:: Written request A ::
In the database study notes, what three conditions identify a conflict between two operations in the same schedule?
:: Written request B ::
Write the next part of the database study notes, picking up after the last sentence shown.

:: Passage to read ::
Name and describe the four levels of Transaction Isolation provided to SQL clients. Describe the difference between Read Committed and Repeatable Read.

1. Read Uncommitted: transaction allowed to read values written by other transactions but not yet committed 2. Read Committed: transaction allowed to only read committed values 3. Repeatable Reads: once transaction starts, client will always read same committed value for some X, even if new X has been committed by other transactions 4. Serializable: transaction executes in isolation from other transactions (serial schedules) Read committed makes sure transaction only reads committed values, but the values can change if other commits during it's execution, Repeatable reads has the same committed value always

1. How does the Strict 2PL protocol differ from Basic 2PL protocol described above? 2. What advantage does schedules produced by Strict 2PL offer over schedules produced by basic 2PL?

1. Strict 2PL requires transaction to release its write lock only after it ends (commits or aborts), write-lock cannot be released before it's end 2. does not trigger cascade abort, second transaction only obtains locks on data that has been committed

1. Informally describe the conditions to be met for a relation to be in Third Normal Form. 2. Describe why the following relation PURCHASE is not in third normal form. 3. How would this relation suffer from Update Anomalies? PURCHASE (PURCHASE_ID, PURCHASE_DATE, PURCHASE_AMT, CUSTOMER_ID, CUSTOMER_CITY, CUSTOMER_ZIPCODE) Note the relation's primary key is underlined.

1. a relation should not have a non-key attribute functionally dependent on another non-key attribute (no transitive dependencies of non-key attribute on primary key) 2. CUSTOMER_CITY and CUSTOMER_ZIPCODE are functionally dependent on CUSTOMER_ID, which is not a primary key 3. if we change one, we need to update all based on CUSTOMER_ID. if we remove purchases, we remove entire customer information

What are the three conditions that identify a conflict between two operations in the same schedule?

1. belong to different transactions 2. access same item X 3. at least one operation is write_item(X)

If both an ordered data file and an index file can be search in Log2N data file bock reads 1. Why is it is more efficient to search for a value using the index? 2. What are some of the other advantages of utilizing an index?

1. blocking factor of index is higher, so it can locate the block with less reads, number of I/O operations is less with an index 2. data file can have many indexes that can be searched in this log2 time

1. Describe the primary difference between a dense and sparse index 2. What is the advantage of the sparse over the dense index? 3. Can we apply a sparse index to an unordered data file? Explain your answer.

1. dense: maintains index entry for every record, sparse: maintains index entry for every anchor record (first record of every block) 2. sparse require less entries, less blocks used, less read operations, faster search 3. no, depends on value that is ascending ,so index attribute value on block i are less than values on i+i unordered = places records randomly, so each index value would need a pointer to block aka dense index.

:: Recorded data ::
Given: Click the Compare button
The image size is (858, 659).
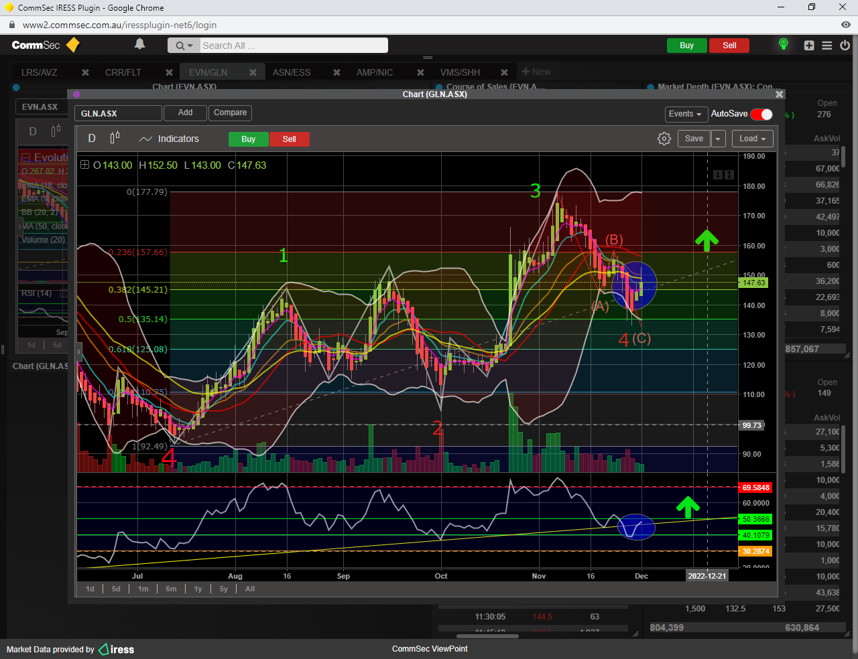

:: Expected answer A ::
The operations belong to different transactions, access the same item X, and at least one of them is write_item(X).

:: Expected answer B ::
1. Describe "Blocking Factor". 2. What is the significance of a larger blocking factor?

1. describes the number of records that can be placed on a disk block. floor(B/R) where B and R are the block and record sizes 2. larger = more records, so more information is being retrieved for every READ BLOCK operation. we want to reduce the number of i/o operations, so by increasing information on the block, we reduce block reads and increase efficiency of search

Each of these questions refer to ordered data files. 1. Provide a short description of a data block's "Anchor Record". 2. What is the relationship between the anchor record and the other records on same block? 3. What is the relationship between the anchor records on block i and block i+1? 4. In terms of anchor record values, what block might the record containing a searched-for field value X be found?

1. first record of a data block, contains starting indexing field value of the record sequence in the block 2. anchor record's field value should be < or = all other field values of other records in the same block (when in ascending order) 3. the anchor record index field value of block i should be < the anchor record value of block i+1 4. when you are looking for a specific value (XS), the record will be on the block i where AR (i) <= X < AR (i+1)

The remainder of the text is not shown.